- Published in Features.
At the beginning of December four Race Touareg 3 vehicles will be driven onto transport aircraft in Germany bound for Argentina. The vehicles will be split into pairs, just in case one of the planes doesn’t make it.
VW is taking no chances as it attempts to win its third Dakar rally in as many years. Every eventuality has to be taken into account. Logistics have been planned so that nothing can go wrong. VW doesn’t want anything to happen to its Race Touareg 3s after engineers have spent 12 months adapting and redeveloping the vehicles.

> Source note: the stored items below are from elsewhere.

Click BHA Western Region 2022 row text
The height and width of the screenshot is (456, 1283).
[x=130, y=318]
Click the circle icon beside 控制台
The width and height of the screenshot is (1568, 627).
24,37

The South American Dakar rally stretches from Buenos Aires in Argentina, through the Andes mountains 4,000m above sea level, and the low-lying fertile lands of the Pampas before hitting the hazardous deep sand of the Atacama Desert – a gruelling 4,500km in total. And around every corner is a hazard that could end VW’s race in a split second.
Eduard Weidl, VW Motorsport’s technical director, says: “We wanted to learn from previous years and improve the car. Most of the development work was done on the cooling systems, but around 75% of the body parts are also new.”
The rules and regulations of the Dakar rally mean that performance in terms of overall speed is limited to 200km/h, so making the cars as durable and efficient as possible is the engineering team’s aim.
“If we’re really honest, we’ve reached a level where we can’t become much better because of the race regulations,” says Weidl. “We have to look at how to make the vehicles last the length of the race, maintaining the performance we have.”
The Touareg team looked at improving three areas compared to the 2010 winning vehicle: the cooling system, gearbox, and increasing power at higher altitudes.
“Cooling is really a performance issue because with high ambient temperatures the more you reduce power. If that happens in the sand you can easily get stuck,” says Weidl.
The roof was redesigned to improve the chimney effect, removing the heat that can accumulate under the carbon fibre-reinforced cladding. It also helped optimise the air supply in the process. The roof now consists of two large inlets: the front inlet supplies fresh air to the radiator while an enlarged duct located towards the rear serves the water-cooling system as well as the cooling of other components such as the rear suspension. The development over the second-generation vehicle helps Weidl and his team stay in a specific temperature range. “We always try to be below 100°C water temperature and not higher than 60°C charger temperature,” he says.